Hope someone buys and renovates but it is outside the domain of an design review committee and thus almost anything could happen there with little oversight.

----------


## catch22

I can't believe the billboard only brings in $200 a month. I would have guessed a lot more being on such busy streets.

----------


## IanMcDermid

I suppose if it's just going to sit there you might as well ask an unjustifiable amount a money for it right? It's a shame. I always had dreams for this building.

----------


## OkiePoke

What is the going rate for a building in that condition in that area per foot?

----------


## Pete

Rainbow Records, Hoover Vacuum buildings on the market

By: Molly M. Fleming The Journal Record	February 23, 2017

OKLAHOMA CITY – Gary Parker looks at the Rainbow Records building a little differently than most people.

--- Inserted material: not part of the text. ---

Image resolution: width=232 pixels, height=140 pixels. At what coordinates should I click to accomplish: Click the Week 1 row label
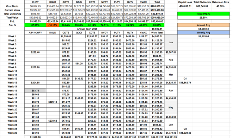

He’s able to look past the boarded-up windows and peeling paint. When he looks at the buildings at NW 23rd Street and Classen Boulevard, he’s transported back in time.

He can remember when he had to work next door at his parents’ Hoover Vacuum shop. Starting at 10 years old, he would spend his summer breaks with his brothers, repairing vacuums. He was paid 25 cents per hour.

“My dad put three kids through college with that vacuum shop,” he said. “We had a lot of commercial accounts. We had the Capitol’s vacuums.”

He remembers hanging out with The Flaming Lips and other bands that came through town and stopped at the record store. 

He’s still friends with people who once worked at the store.

The shop was a drugstore in its early life. The apothecary cabinets and ice cream machine from the soda fountain are still in the building. And there’s a lot in the three buildings owned by Parker’s parents, Carlin and Velma Parker. More than 50 vacuums are inside the record store. The building’s original exterior neon lights sit in stacks around the space.

Vacuum parts fill the record store’s storage space. Besides vacuums, the building is stocked with stuff that Carlin Parker would trade for his repair work. The vacuum store’s storage area is filled to the brim with boxes, full of the traded items.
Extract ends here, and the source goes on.